The target for the Pseudomonas putida Crc global regulator at the benzoate degradation pathway is the BenR transcriptional regulator

Departamento de Biotecnología Microbiana, Centro Nacional de Biotecnología, CSIC, Campus de la Universidad Autónoma de Madrid, Cantoblanco, 28049 - Madrid, Spain

^* To whom correspondence should be addressed. Email: frojo{at}cnb.uam.es.

	Abstract

Crc protein is a global regulator involved in catabolite repression control of several pathways for the assimilation of carbon sources in Pseudomonads when other preferred substrates are present.
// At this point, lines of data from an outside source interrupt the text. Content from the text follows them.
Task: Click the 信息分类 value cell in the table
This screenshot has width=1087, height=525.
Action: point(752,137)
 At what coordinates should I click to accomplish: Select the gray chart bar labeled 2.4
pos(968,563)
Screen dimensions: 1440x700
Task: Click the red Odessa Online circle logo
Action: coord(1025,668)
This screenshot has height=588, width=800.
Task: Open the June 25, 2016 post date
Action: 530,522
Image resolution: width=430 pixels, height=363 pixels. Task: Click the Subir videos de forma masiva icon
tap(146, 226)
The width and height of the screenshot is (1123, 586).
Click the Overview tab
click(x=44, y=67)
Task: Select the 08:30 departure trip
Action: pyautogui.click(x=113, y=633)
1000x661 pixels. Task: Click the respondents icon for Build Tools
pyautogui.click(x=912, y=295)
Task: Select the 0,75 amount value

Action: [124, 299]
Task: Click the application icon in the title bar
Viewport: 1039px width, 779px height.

In Pseudomonas putida cells growing exponentially in a complete medium containing benzoate, Crc strongly inhibits expression of the benzoate degradation genes. These genes are organized in several transcriptional units. We show that Crc directly inhibits expression of the peripheral genes that transform benzoate into catechol (the ben genes), but its effect on genes corresponding to further steps of the pathway (the cat and pca genes of the central catechol and -ketoadipate pathways) is indirect, since these are not induced because the degradation intermediates, which act as inducers, are not produced. Crc inhibits translation of target genes by binding to mRNA. Expression of the ben, cat and pca genes requires the BenR, CatR and PcaR transcriptional activators, respectively. Crc reduced significantly benABCD mRNA levels, but did not affect those of benR. Crc bound to the 5'-end of benR mRNA, but not to equivalent regions of catR and pcaR mRNAs. A translational benR’-‘lacZ fusion was sensitive to Crc, but a transcriptional fusion was not. We propose that Crc acts by reducing translation of benR mRNA, decreasing BenR levels below those required for full expression of the benABCD genes. This strategy provides a great metabolic flexibility, allowing the hierarchical assimilation of different structurally related compounds that share a common central pathway by selectively regulating the entry of each substrate into the central pathway.